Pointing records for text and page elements
::::
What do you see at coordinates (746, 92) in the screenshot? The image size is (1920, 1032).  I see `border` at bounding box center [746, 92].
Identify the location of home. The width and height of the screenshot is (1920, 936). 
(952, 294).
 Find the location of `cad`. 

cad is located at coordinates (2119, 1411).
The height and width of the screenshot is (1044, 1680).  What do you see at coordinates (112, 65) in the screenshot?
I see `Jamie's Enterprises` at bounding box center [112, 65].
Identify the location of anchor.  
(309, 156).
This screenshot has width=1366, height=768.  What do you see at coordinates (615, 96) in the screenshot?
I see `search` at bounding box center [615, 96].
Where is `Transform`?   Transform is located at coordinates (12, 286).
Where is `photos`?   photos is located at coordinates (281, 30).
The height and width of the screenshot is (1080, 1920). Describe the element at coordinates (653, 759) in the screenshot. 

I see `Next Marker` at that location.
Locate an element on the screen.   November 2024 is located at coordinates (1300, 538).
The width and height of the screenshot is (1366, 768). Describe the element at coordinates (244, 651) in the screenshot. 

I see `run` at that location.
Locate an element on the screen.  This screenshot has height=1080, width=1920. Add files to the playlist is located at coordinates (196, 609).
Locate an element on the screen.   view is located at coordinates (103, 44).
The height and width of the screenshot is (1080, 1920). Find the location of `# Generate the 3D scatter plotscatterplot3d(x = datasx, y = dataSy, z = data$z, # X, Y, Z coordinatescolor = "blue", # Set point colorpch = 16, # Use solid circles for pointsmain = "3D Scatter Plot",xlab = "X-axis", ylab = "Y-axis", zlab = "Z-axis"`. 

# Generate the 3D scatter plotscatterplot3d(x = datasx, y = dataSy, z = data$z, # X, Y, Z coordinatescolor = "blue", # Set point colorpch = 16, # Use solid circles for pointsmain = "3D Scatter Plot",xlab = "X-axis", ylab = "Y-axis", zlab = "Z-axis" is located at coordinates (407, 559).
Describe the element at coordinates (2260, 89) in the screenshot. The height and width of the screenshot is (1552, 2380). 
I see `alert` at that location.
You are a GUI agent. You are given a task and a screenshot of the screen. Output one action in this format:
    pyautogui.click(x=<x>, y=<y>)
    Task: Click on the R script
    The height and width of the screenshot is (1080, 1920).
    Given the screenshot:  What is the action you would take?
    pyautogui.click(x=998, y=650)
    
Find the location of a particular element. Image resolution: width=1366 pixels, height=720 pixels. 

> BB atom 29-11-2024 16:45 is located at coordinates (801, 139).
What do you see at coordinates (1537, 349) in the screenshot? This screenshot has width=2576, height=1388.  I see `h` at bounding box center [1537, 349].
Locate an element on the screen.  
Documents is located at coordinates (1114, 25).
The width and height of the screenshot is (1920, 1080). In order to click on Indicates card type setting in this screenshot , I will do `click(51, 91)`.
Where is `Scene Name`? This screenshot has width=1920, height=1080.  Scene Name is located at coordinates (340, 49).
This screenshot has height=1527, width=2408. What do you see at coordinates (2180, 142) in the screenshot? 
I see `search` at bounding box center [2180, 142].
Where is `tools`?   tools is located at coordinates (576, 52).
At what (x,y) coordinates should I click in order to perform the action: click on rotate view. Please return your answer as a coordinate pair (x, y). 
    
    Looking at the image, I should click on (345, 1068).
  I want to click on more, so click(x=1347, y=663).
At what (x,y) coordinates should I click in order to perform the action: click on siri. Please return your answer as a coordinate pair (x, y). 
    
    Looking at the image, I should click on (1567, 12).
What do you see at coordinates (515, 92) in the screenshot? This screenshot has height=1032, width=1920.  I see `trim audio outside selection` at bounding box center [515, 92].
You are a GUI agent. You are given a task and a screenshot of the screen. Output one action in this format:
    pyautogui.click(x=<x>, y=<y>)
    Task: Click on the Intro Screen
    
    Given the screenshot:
::::
Problem to solve: Recast the lines above as a Markdown table with the columns "Row" and "Line", numbering each row and omitting blank lines.

Response:
| Row | Line |
|---|---|
| 1 | What do you see at coordinates (746, 92) in the screenshot? The image size is (1920, 1032).  I see `border` at bounding box center [746, 92]. |
| 2 | Identify the location of home. The width and height of the screenshot is (1920, 936).  |
| 3 | (952, 294). |
| 4 |  Find the location of `cad`.  |
| 5 | cad is located at coordinates (2119, 1411). |
| 6 | The height and width of the screenshot is (1044, 1680).  What do you see at coordinates (112, 65) in the screenshot? |
| 7 | I see `Jamie's Enterprises` at bounding box center [112, 65]. |
| 8 | Identify the location of anchor.   |
| 9 | (309, 156). |
| 10 | This screenshot has width=1366, height=768.  What do you see at coordinates (615, 96) in the screenshot? |
| 11 | I see `search` at bounding box center [615, 96]. |
| 12 | Where is `Transform`?   Transform is located at coordinates (12, 286). |
| 13 | Where is `photos`?   photos is located at coordinates (281, 30). |
| 14 | The height and width of the screenshot is (1080, 1920). Describe the element at coordinates (653, 759) in the screenshot.  |
| 15 | I see `Next Marker` at that location. |
| 16 | Locate an element on the screen.   November 2024 is located at coordinates (1300, 538). |
| 17 | The width and height of the screenshot is (1366, 768). Describe the element at coordinates (244, 651) in the screenshot.  |
| 18 | I see `run` at that location. |
| 19 | Locate an element on the screen.  This screenshot has height=1080, width=1920. Add files to the playlist is located at coordinates (196, 609). |
| 20 | Locate an element on the screen.   view is located at coordinates (103, 44). |
| 21 | The height and width of the screenshot is (1080, 1920). Find the location of `# Generate the 3D scatter plotscatterplot3d(x = datasx, y = dataSy, z = data$z, # X, Y, Z coordinatescolor = "blue", # Set point colorpch = 16, # Use solid circles for pointsmain = "3D Scatter Plot",xlab = "X-axis", ylab = "Y-axis", zlab = "Z-axis"`.  |
| 22 | # Generate the 3D scatter plotscatterplot3d(x = datasx, y = dataSy, z = data$z, # X, Y, Z coordinatescolor = "blue", # Set point colorpch = 16, # Use solid circles for pointsmain = "3D Scatter Plot",xlab = "X-axis", ylab = "Y-axis", zlab = "Z-axis" is located at coordinates (407, 559). |
| 23 | Describe the element at coordinates (2260, 89) in the screenshot. The height and width of the screenshot is (1552, 2380).  |
| 24 | I see `alert` at that location. |
| 25 | You are a GUI agent. You are given a task and a screenshot of the screen. Output one action in this format: |
| 26 |     pyautogui.click(x=<x>, y=<y>) |
| 27 |     Task: Click on the R script |
| 28 |     The height and width of the screenshot is (1080, 1920). |
| 29 |     Given the screenshot:  What is the action you would take? |
| 30 |     pyautogui.click(x=998, y=650) |
| 31 | Find the location of a particular element. Image resolution: width=1366 pixels, height=720 pixels.  |
| 32 | > BB atom 29-11-2024 16:45 is located at coordinates (801, 139). |
| 33 | What do you see at coordinates (1537, 349) in the screenshot? This screenshot has width=2576, height=1388.  I see `h` at bounding box center [1537, 349]. |
| 34 | Locate an element on the screen.   |
| 35 | Documents is located at coordinates (1114, 25). |
| 36 | The width and height of the screenshot is (1920, 1080). In order to click on Indicates card type setting in this screenshot , I will do `click(51, 91)`. |
| 37 | Where is `Scene Name`? This screenshot has width=1920, height=1080.  Scene Name is located at coordinates (340, 49). |
| 38 | This screenshot has height=1527, width=2408. What do you see at coordinates (2180, 142) in the screenshot?  |
| 39 | I see `search` at bounding box center [2180, 142]. |
| 40 | Where is `tools`?   tools is located at coordinates (576, 52). |
| 41 | At what (x,y) coordinates should I click in order to perform the action: click on rotate view. Please return your answer as a coordinate pair (x, y).  |
| 42 |     Looking at the image, I should click on (345, 1068). |
| 43 |   I want to click on more, so click(x=1347, y=663). |
| 44 | At what (x,y) coordinates should I click in order to perform the action: click on siri. Please return your answer as a coordinate pair (x, y).  |
| 45 |     Looking at the image, I should click on (1567, 12). |
| 46 | What do you see at coordinates (515, 92) in the screenshot? This screenshot has height=1032, width=1920.  I see `trim audio outside selection` at bounding box center [515, 92]. |
| 47 | You are a GUI agent. You are given a task and a screenshot of the screen. Output one action in this format: |
| 48 |     pyautogui.click(x=<x>, y=<y>) |
| 49 |     Task: Click on the Intro Screen |
| 50 |     Given the screenshot: |